§ Reading passage:
The Writer Will Take Your Questions Now #307 -- Give 'Em Your Worst

What do you do when plotting to ensure that a story remains 
balanced so that a hero actually faces a challenge?

I love this question. Why? Because I've always had a theory about plotting, and it always begins with character. When I know the character, then I can ask myself this one, all-encompassing question, upon who's answer I will build my story.

And that question is this: "What's the worst thing that can happen to ____________ ?"

That's where it all begins. Plotting to me is putting your characters in situations that make them not just uncomfortable but direly uncomfortable. This enables me to create situations and antagonists that will genuinely put my protagonists through their paces.

For a standard pulp adventure plot, the easiest way to answer the question is by jumping straight to a powerful villian. But... I like to go at least a little bit deeper than that. For example, in my most recent Rick Ruby mystery, The villain isn't the real "big bad" because the solution to the mystery might put a nail in the coffin of Rick's relationship with Evelyn. So the worst thing that could happen isn't the villain but the chain of events the villain sets off in Rick's personal life. How 'bout another example, this one from my Lance Star story in Volume 3. Lance is a pilot, so the worst thing that can happen is to separate him from his plane, so I trapped him on a private yacht in the middle of the ocean without an airstrip in sight.

For not pulp plots, the same principle applies. The big bad could be a character's hubris. It could be a familial relationship. It could be a storm. The standard archetypes of man vs. man, man vs. nature, man vs. society, and man vs. self don't change.

What's the worst thing that can happen to my characters? As a writer it's my job, my responsibility, my obligation to take them there and back again.

§ Provided material:
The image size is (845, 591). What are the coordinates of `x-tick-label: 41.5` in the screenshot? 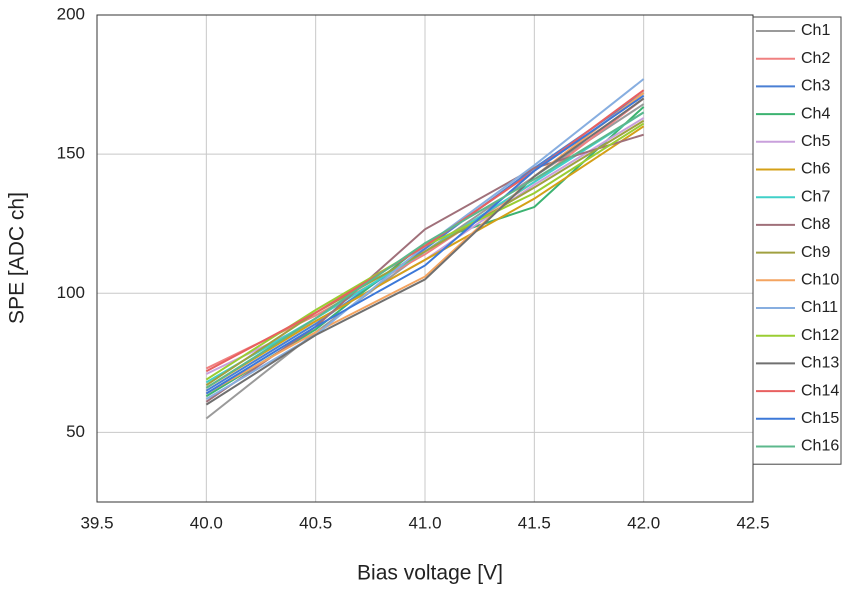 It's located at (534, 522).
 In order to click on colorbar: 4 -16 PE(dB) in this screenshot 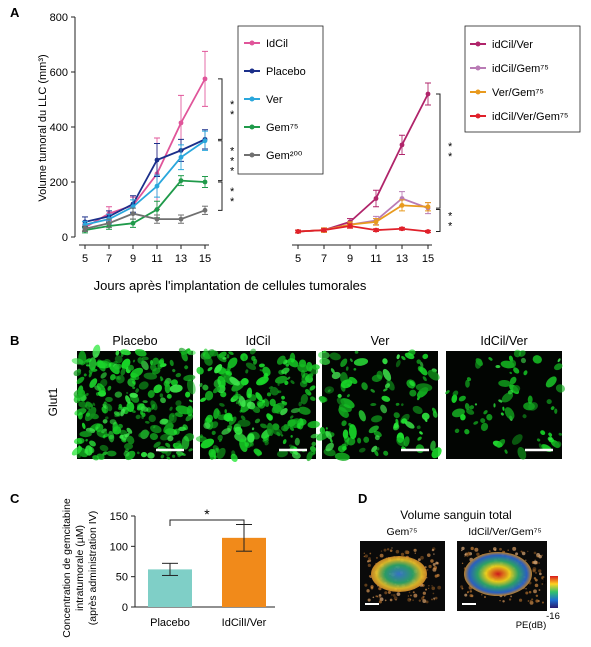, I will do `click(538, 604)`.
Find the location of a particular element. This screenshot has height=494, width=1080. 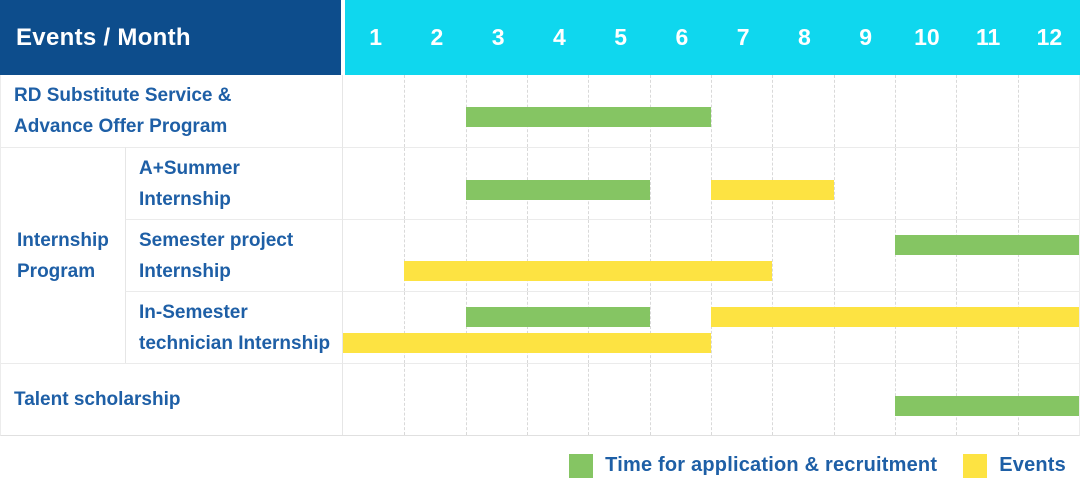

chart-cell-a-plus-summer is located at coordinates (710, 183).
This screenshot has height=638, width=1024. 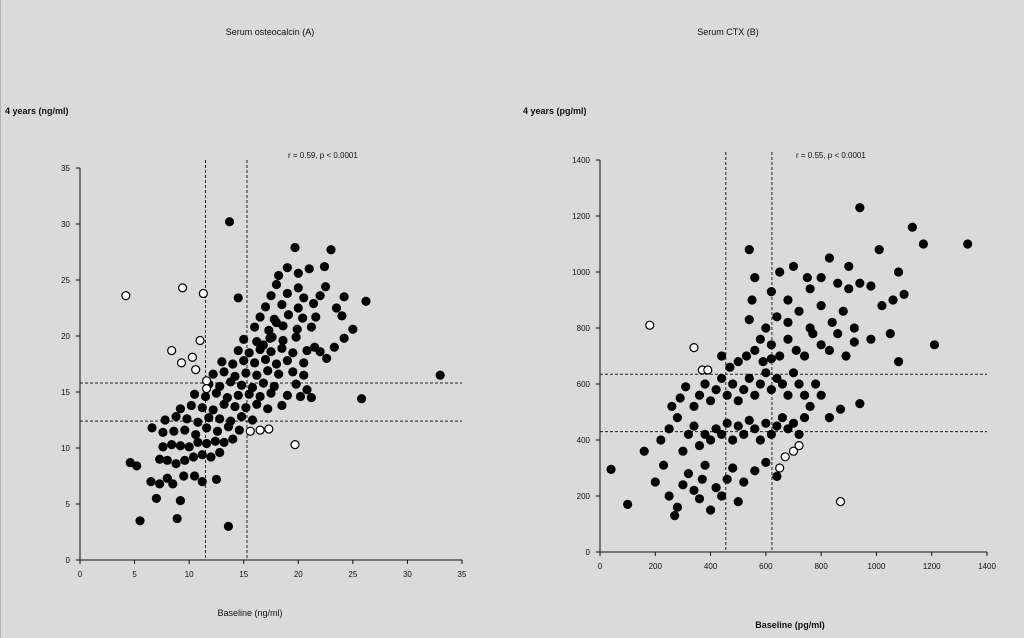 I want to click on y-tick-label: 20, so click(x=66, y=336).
==
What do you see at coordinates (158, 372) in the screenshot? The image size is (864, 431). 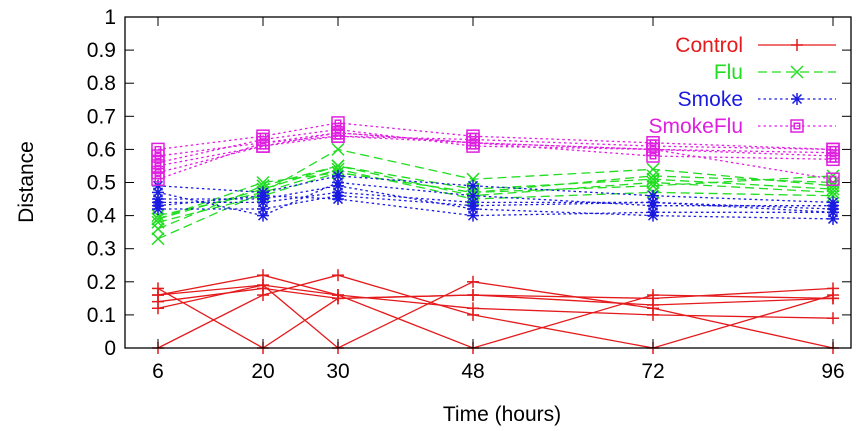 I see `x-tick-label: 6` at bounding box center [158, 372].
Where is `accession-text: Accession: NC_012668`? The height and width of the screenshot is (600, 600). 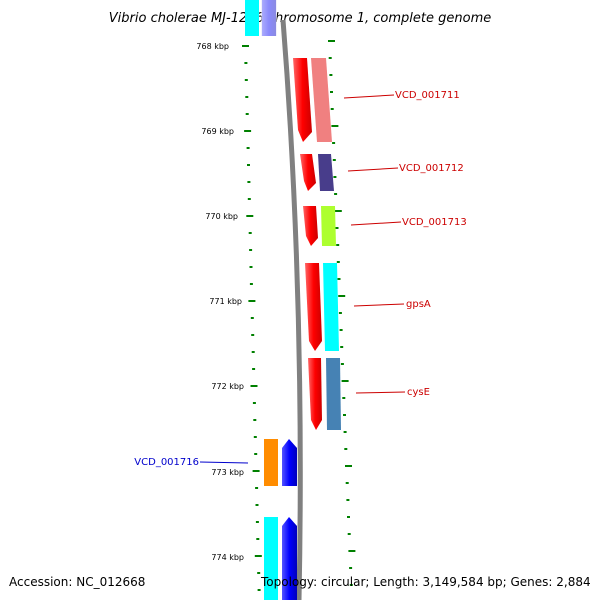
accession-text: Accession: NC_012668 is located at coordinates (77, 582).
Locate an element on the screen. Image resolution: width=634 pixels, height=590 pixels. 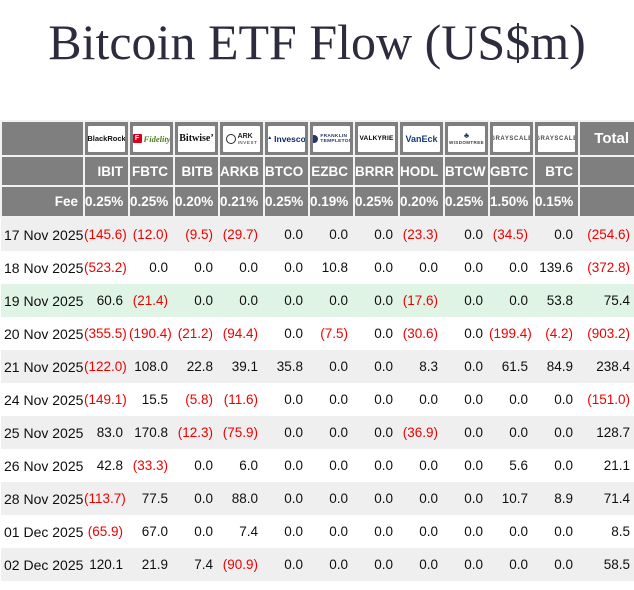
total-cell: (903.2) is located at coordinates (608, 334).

§ Required work:
1: In the piece on plotting, where does the writer trap Lance Star to separate him from his plane?
2: List the standard archetypes named in the piece on plotting.
3: Reproduce the piece on plotting between "The Writer Will" and "through their paces.", inclusive, substituting "adversaries" for "antagonists".

§ Outputs in order:
1: On a private yacht in the middle of the ocean without an airstrip in sight.

2: Man vs. man, man vs. nature, man vs. society, and man vs. self.

3:
The Writer Will Take Your Questions Now #307 -- Give 'Em Your Worst

What do you do when plotting to ensure that a story remains 
balanced so that a hero actually faces a challenge?

I love this question. Why? Because I've always had a theory about plotting, and it always begins with character. When I know the character, then I can ask myself this one, all-encompassing question, upon who's answer I will build my story.

And that question is this: "What's the worst thing that can happen to ____________ ?"

That's where it all begins. Plotting to me is putting your characters in situations that make them not just uncomfortable but direly uncomfortable. This enables me to create situations and adversaries that will genuinely put my protagonists through their paces.